Hugh is concerned that Carla may be going insane like her mother did and finally makes good on his insistence at having her seen by a doctor (George Pravda). When the doctor comes, she has stripped the sheets on her bed for their dirtiness and is not wearing anything under the bed covers, so her father steps out for the examination. The doctor cannot find anything wrong, and when she tells him that her father raped her the night before and asks him to examine her, he sees only inflammation from the scrub brush and identifies her as “virga intacta”—she was not raped.
Christa and Erich begin lovemaking, as Christa fears she is pregnant by her father and psychologically needs to have the possibility that any baby born is Erich’s. She carves their names into a cross centred on the letter I on the wall of the cold room. Soon after, Hugh finds her huddled in a nightgown inside the wardrobe, which is filled with rotten food. Hugh and Lili get her dressed and take her out of the hotel. As they are getting into the car, Herr Bruckner drags her back into the butcher shop and insists he needs her for deliveries. In reality, this is to give Frau Hoffman time to reveal Erich to the Gestapo. When they return, Moltke (Clifford Rose), who had previously interrogated her about a visit to a Jewish man referred to her by Erich (something Carla was not able to accomplish in her own experience), is waiting in her bedroom. Erich shot one of Moltke’s men, and Moltke killed him.

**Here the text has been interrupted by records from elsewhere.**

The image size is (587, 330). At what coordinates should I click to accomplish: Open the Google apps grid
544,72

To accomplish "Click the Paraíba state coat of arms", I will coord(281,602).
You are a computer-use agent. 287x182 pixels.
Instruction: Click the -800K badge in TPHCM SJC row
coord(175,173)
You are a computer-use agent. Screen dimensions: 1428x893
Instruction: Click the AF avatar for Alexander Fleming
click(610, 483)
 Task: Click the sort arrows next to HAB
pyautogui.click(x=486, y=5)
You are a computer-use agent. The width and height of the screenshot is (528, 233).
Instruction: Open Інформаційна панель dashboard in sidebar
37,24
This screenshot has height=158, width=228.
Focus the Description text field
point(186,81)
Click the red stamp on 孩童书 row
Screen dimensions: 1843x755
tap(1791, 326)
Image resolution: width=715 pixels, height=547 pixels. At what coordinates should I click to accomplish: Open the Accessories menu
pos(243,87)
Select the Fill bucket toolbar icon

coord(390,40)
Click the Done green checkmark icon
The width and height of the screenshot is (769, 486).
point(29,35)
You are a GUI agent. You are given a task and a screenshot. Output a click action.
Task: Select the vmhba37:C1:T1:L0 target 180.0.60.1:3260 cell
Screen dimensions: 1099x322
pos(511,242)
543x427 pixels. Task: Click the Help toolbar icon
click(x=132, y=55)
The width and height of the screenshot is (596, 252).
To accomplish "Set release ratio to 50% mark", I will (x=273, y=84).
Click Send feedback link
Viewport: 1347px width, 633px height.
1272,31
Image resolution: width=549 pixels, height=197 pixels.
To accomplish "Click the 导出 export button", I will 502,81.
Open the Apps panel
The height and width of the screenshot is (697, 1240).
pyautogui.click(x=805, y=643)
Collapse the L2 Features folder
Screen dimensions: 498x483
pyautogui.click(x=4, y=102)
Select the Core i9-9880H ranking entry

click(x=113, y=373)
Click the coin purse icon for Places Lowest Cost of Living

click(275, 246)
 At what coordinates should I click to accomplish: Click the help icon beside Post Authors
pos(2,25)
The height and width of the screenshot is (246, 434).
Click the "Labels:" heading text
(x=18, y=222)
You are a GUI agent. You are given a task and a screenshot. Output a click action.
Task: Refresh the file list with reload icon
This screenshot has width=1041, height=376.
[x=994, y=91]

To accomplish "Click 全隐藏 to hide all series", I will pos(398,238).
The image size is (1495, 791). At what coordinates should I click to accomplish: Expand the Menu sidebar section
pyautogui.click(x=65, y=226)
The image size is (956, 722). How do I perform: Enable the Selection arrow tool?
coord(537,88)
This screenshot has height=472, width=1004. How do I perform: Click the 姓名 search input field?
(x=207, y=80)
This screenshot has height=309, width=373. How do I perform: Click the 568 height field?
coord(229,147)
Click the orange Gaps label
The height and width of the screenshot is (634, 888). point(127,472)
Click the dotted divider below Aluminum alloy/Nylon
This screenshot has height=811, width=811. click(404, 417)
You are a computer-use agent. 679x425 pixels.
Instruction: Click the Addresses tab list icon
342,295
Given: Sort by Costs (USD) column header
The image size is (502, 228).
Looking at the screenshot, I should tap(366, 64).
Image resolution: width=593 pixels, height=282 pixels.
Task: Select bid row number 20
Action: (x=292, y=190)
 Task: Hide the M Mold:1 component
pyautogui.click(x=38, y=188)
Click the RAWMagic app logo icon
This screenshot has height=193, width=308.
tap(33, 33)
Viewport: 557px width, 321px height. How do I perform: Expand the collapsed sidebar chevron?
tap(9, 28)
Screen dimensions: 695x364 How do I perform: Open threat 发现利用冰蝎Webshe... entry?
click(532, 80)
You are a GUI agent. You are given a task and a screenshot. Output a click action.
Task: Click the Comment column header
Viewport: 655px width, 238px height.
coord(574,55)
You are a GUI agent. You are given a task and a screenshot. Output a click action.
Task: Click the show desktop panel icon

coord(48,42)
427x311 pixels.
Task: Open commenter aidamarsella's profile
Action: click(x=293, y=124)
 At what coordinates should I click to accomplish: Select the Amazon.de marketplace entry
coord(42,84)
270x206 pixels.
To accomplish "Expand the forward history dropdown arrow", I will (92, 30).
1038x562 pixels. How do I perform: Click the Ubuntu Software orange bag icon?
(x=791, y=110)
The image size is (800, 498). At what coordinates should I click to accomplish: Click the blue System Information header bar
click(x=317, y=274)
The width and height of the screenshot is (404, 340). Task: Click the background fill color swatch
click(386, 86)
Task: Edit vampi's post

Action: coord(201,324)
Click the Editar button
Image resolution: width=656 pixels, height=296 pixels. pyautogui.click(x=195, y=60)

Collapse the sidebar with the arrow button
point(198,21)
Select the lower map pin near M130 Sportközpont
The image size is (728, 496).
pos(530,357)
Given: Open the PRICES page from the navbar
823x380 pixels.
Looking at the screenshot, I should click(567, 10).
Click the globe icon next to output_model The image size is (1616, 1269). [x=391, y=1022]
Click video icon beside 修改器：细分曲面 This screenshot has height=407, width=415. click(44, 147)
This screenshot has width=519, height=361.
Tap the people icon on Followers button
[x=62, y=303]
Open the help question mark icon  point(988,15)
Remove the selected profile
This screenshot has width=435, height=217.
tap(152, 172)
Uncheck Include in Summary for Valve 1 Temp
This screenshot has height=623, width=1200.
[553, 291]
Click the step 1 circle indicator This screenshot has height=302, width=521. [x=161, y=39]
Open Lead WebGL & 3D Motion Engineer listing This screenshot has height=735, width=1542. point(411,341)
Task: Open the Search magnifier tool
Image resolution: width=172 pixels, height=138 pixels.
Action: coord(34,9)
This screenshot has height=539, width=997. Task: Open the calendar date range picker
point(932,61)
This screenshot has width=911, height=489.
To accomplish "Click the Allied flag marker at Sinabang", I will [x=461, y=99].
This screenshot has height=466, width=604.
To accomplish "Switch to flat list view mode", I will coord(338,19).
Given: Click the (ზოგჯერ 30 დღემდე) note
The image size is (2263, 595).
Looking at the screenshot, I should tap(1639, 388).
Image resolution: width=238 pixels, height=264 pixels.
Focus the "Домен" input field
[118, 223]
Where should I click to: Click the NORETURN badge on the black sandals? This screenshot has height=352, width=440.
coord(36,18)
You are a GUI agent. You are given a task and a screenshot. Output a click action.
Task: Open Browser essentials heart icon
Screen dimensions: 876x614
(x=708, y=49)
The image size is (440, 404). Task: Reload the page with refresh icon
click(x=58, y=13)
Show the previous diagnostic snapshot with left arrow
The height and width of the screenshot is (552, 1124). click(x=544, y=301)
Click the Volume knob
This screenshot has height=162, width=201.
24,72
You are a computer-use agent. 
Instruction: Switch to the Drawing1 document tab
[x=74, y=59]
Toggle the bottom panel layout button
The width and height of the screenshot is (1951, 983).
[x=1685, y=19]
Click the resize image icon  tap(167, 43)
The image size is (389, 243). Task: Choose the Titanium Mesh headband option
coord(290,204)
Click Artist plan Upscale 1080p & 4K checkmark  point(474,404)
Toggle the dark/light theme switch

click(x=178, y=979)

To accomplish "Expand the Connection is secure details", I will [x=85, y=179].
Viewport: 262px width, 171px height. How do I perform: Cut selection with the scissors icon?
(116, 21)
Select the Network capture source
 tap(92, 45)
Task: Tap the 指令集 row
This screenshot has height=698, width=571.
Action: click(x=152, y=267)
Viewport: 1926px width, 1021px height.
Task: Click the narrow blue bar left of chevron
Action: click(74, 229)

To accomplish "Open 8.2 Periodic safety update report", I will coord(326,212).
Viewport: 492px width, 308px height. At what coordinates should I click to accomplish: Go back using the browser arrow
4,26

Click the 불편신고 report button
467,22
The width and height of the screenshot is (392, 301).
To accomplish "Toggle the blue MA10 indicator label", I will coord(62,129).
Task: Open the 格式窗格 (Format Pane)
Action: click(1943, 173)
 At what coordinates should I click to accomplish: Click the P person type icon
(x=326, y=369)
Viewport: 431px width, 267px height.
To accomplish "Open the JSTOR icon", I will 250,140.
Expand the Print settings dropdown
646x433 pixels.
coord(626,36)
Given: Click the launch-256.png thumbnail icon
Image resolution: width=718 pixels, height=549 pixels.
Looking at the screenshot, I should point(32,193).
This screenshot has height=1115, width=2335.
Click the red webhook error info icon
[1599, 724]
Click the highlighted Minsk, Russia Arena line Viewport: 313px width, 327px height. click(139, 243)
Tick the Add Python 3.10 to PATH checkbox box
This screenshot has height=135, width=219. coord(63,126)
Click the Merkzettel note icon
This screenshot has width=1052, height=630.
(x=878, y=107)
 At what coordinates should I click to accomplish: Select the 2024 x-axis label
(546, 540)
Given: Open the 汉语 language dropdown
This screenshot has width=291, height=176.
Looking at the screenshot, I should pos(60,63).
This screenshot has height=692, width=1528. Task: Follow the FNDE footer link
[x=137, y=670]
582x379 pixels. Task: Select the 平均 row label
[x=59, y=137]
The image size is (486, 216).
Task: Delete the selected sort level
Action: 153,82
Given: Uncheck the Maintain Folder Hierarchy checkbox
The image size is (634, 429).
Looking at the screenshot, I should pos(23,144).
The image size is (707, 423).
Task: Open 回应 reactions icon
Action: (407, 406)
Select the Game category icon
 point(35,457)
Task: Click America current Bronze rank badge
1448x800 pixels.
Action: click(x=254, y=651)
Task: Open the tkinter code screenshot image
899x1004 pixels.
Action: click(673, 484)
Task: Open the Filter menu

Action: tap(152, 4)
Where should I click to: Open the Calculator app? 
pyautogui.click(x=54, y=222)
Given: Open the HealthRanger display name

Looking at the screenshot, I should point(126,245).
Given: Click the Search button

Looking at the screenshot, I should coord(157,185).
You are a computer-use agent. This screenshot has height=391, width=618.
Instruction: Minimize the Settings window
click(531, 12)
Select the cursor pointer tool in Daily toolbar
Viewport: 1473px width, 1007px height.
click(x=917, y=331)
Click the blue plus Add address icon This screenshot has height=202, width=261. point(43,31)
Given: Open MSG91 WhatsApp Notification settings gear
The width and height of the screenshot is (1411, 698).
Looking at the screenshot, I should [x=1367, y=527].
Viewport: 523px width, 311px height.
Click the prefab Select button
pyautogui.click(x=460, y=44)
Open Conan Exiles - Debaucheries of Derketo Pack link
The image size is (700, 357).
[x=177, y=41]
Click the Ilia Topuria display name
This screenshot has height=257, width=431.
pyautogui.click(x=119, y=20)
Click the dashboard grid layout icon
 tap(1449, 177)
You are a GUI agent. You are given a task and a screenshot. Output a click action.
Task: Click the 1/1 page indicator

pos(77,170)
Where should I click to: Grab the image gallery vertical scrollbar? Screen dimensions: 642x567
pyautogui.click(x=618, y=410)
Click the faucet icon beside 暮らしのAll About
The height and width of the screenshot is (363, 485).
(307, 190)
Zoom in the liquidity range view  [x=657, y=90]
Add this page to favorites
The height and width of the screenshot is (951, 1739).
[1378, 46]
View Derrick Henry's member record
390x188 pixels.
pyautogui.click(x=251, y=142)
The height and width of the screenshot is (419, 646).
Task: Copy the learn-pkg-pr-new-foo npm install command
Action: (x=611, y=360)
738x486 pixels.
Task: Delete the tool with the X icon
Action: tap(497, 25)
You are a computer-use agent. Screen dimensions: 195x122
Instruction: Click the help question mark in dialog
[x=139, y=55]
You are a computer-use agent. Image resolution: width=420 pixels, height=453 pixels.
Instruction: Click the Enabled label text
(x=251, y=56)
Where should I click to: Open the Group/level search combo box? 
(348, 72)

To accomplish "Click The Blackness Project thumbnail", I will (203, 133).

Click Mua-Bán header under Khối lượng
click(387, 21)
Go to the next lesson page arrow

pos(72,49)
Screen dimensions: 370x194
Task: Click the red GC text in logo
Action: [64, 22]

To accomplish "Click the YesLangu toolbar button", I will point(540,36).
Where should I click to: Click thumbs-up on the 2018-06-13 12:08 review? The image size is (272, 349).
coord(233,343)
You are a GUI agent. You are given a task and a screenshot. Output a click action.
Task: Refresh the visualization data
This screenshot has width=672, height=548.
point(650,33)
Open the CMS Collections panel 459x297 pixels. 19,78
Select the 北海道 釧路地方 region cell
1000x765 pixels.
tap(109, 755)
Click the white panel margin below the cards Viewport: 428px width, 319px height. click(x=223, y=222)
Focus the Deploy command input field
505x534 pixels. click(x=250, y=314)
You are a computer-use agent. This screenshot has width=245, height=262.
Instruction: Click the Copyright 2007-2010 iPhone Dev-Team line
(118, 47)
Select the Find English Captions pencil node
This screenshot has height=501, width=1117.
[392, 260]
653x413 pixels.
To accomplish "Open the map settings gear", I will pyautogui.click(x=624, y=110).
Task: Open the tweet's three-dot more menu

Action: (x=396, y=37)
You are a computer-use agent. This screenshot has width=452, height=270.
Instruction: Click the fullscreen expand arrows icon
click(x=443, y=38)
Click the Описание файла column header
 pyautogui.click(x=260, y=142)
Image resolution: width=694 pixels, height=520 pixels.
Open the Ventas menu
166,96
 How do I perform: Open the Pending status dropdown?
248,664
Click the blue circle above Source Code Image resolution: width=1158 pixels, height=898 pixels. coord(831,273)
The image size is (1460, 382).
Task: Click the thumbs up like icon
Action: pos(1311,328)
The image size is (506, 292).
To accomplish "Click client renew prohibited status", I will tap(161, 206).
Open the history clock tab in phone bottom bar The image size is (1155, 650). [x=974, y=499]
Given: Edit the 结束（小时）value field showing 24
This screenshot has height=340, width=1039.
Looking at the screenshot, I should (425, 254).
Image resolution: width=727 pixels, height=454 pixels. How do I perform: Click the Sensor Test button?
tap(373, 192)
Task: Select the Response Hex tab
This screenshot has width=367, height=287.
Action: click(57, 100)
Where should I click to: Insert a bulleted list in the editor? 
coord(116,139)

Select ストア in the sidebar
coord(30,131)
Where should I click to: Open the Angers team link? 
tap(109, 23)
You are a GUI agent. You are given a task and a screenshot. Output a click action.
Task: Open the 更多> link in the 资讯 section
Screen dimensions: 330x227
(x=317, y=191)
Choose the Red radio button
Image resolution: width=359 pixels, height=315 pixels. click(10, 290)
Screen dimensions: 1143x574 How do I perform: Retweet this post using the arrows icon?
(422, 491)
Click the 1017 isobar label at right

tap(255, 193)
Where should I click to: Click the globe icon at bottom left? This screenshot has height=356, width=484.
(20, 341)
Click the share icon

Hugh and Lili carry Carla back to the room with Frau Hoffman’s assistance. When Carla regains consciousness, she begins accusing Frau Hoffman of having killed Erich. Not being able to tell Hugh from Herr Bruckner, she stabs him in the chest near the shoulder with a knife she has hidden. Coming to her senses, she and Lili ride with him in the ambulance.
Hugh now with his arm in a sling, the police are called to open the wall behind the wardrobe, which Carla had never actually opened. The planks Herr Bruckner had sealed it up with are removed, and Carla investigates it, filled with rats as she initially suspected, discovering the place where Christa and Erich’s names are carved into the wall. Frau Hoffman is unable to hide her shame. Hugh takes Christa back to the airport to live with her aunt, with whom she lived prior to boarding school.
The Cold Room is a 1984 cable television film by James Dearden.
Based on an eponymous 1978 science fiction novel by Jeffrey Caine, the film stars George Segal, Amanda Pays (in her film debut), Anthony Higgins, Renée Soutendijk, and Warren Clarke.
The original film score is by Michael Nyman.
It was a production of MCEG/Sterling Entertainment and released on VHS by Charter Entertainment.
Approximately 71 minutes into the movie, when Heir Bruckner (Warren Clarke) is driving his daughter, Christa (Amanda Pays), home after picking her up from Nazi Headquarters, they are obviously in a British car. Heir Bruckner is driving from the right-hand side of the car, not the left-hand side as it would be in Germany.